La Migration haïtienne vers Cuba  par Matthew Casey

Casey est professeur assistant à University of Southern Mississippi. Ses publications inclurent un  article dans le  New West Indian Guide  et un chapitre du  livre dans la collection titrée Haiti and the Americas  /  Haïti et les Amériques  (2013).

Durant les  premières décennies du  vingtième siècle,  à peu près 200,000 Haïtiens  laissèrent  leurs foyers ruraux  pour [émigrer] vers l’est de Cuba. En 1913, le gouvernement cubain accorda aux  grandes compagnies  sucrières  la permission de recruter les  travailleurs à partir de la Caraïbe pour  les  récoltes annuelles. En fait, les Haïtiens  étaient déjà  entrés en petit nombre à Cuba avant même ce processus de légalisation. La migration [haïtienne] vers Cuba  s’accrut  après 1915.  Elle représentait alors la réponse haïtienne face aux transformations sociales, politiques et économiques apportées par l’occupation nord-américaine. La  majeure partie des migrants était des hommes, bien que 10, 000 femmes à peu près, firent le voyage.

La migration est une question contentieuse à Cuba. Plusieurs secteurs de la société cubaine se plaignirent en effet que les Haïtiens apportaient des maladies et des pratiques culturelles  primitives [comme le vodou] à Cuba, en même temps qu’ils  prenaient le travail des travailleurs natifs de [l’île]. Par contre, les compagnies de sucre, dont la plupart appartenaient totalement ou partiellement aux compagnies américaines,  dépendaient  largement du travail des immigrants.

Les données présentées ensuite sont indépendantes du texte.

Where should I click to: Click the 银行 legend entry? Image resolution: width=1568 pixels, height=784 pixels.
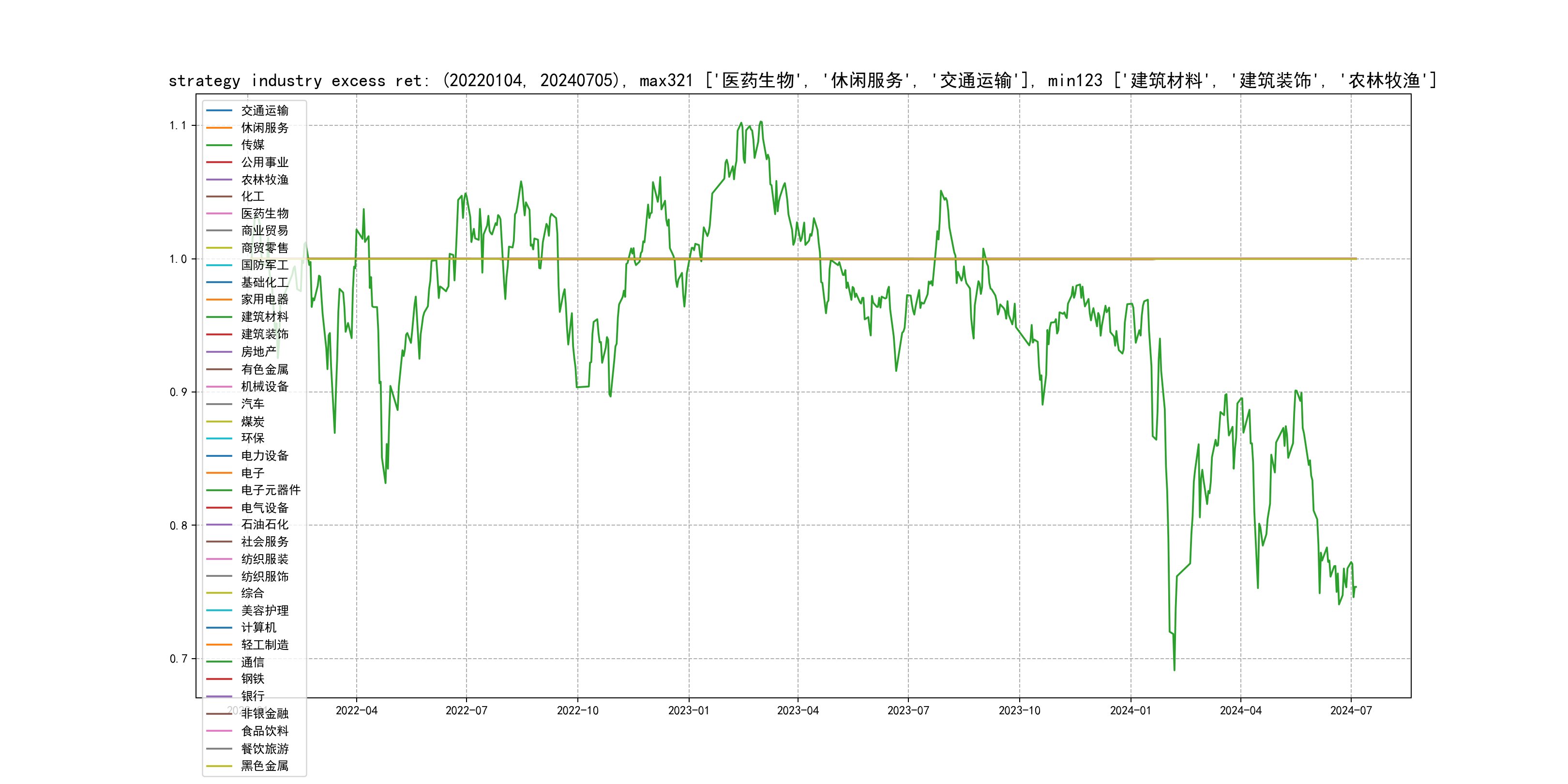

A Cuba,  les travailleurs  haïtiens du sucre se joignirent  aux  divers autres travailleurs  ou forces de travail avec des gens  venus  d’Espagne, de Chine et de toute l’Amérique. Les administrateurs des compagnies  cherchèrent à diviser les travailleurs en fonction  [des critères] des lignes  de race, de langue, de nation pour éviter les grèves. Dans ces  systèmes de ségrégations, les Haïtiens furent normalement assignés  comme coupeurs de canne à sucre. Mais, dans la réalité, les  frontières entre les forces de travail  étaient beaucoup plus fluides. Quelques Haïtiens progressaient dans la  hiérarchie  du travail. Ils  étaient aussi en interactions  soutenues avec des personnes d’autres nationalités durant les heures de travail ou de loisirs. Quelques centaines d’Haïtiens éduqués vivaient dans les villes cubaines. A Santiago de Cuba, en 1926, ils formèrent  une branche de l’Union Patriotique, une organisation haïtienne opposée à l’occupation nord- américaine d’Haïti 

A la fin de la saison  sucrière annuelle,  quelques Haïtiens  retournaient  dans leurs foyers en Haïti.  Quand les salaires   étaient élevés, les  migrants de retour qui avaient réussi  louaient  ou achetaient   des  terres en Haïti.  Dans les années maigres, les migrants retournaient  appauvris. D’autres restaient   à Cuba après la  saison  sucrière.  Une quantité substantielle de ceux qui  y étaient   restés  trouvèrent du travail à Cuba dans la petite, mais  vigoureuse industrie caféière naissante.
    
En 1931, le  gouvernement cubain mit fin à l’émigration. Au cours des années 1930,  quelques 40, 000  Haïtiens furent déportés de force du sol cubain. Néanmoins, des milliers non déclarés restèrent  à Cuba où leurs descendants continuent à vivre.